Der Kläger und seine Ehefrau kauften durch notariellen Kaufvertrag vom 30. Oktober 1963 ein rd. 93,5 ha großes Landgut mit dem gesamten toten und lebenden Inventar. Der Kaufpreis von über 9 000 000 DM wurde im November 1963 gezahlt. Nach Nr. IV des Vertrages gingen Besitz, die Nutzungen, Lasten und die Gefahr des zufälligen Untergangs und der Verschlechterung sowie die mit dem verkauften Grundbesitz verbundene Haftung am 1. Februar 1964 auf die Käufer über.
Das FA führte auf den 1. Januar 1964 durch Bescheid vom 24. Februar 1965 eine Vermögensteuer-Neuveranlagung des Klägers durch. Dabei setzte es den landwirtschaftlichen Betrieb des Klägers mit dem auf den 1. Januar 1964 fortgeschriebenen Einheitswert von 43 300 DM an.
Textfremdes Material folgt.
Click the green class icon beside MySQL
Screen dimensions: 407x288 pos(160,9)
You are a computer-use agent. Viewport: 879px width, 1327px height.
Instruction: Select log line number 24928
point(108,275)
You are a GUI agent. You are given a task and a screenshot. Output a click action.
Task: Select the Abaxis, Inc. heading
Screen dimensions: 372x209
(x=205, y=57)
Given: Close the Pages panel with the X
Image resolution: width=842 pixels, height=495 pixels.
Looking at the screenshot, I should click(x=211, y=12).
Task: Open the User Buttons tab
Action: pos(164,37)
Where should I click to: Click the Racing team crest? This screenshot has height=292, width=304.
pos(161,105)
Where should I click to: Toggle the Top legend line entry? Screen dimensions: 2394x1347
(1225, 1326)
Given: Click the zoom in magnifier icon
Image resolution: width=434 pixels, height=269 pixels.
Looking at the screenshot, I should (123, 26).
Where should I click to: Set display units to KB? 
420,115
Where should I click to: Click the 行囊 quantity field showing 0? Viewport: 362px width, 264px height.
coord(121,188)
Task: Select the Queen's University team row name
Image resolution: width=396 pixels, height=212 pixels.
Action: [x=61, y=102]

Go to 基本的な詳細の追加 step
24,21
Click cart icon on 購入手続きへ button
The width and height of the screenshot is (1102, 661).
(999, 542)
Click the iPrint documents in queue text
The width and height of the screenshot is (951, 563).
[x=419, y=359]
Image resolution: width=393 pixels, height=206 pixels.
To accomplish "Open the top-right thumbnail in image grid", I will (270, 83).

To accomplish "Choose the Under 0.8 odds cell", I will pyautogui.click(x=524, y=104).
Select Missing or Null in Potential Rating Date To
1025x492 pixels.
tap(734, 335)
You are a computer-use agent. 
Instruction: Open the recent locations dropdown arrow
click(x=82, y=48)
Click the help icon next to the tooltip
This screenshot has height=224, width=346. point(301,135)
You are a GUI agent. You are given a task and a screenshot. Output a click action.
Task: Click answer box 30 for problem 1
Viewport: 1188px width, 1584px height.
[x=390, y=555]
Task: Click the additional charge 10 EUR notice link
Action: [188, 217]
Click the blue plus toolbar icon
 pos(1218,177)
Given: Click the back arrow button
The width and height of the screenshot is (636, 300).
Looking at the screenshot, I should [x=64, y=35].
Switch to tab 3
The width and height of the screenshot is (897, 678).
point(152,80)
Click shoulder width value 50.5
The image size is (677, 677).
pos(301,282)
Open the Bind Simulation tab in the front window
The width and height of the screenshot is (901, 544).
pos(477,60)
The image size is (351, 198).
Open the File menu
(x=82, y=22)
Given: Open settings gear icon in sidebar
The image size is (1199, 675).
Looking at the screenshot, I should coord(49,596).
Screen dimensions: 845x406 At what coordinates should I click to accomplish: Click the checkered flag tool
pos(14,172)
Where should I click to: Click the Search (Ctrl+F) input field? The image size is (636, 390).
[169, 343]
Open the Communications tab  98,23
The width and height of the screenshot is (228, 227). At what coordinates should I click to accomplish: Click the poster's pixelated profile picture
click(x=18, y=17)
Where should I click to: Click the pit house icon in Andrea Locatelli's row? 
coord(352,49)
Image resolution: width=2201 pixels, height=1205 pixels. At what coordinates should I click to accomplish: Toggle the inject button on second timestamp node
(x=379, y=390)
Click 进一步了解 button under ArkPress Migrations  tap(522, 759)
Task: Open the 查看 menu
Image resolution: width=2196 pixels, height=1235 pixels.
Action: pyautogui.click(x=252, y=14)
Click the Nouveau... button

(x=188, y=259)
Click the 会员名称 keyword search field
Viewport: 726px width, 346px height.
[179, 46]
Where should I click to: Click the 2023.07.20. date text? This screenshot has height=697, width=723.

Den Erwerb des Landguts berücksichtigte es entsprechend den Angaben in der Vermögenserklärung des Klägers durch Ansatz eines Sachwert anspruchs, und zwar in Höhe des Kaufpreises von über 9 000 000 DM.
Der Einspruch, mit dem der Kläger den Abzug einer Sachleistungs verpflichtung wegen der verkauften Teilflächen in Höhe des Kaufpreises von über 11 000 000 DM und den Ansatz des Sachwertanspruchs wegen des gekauften Landguts nur in Höhe von 6 000 000 DM begehrte, blieb ohne Erfolg.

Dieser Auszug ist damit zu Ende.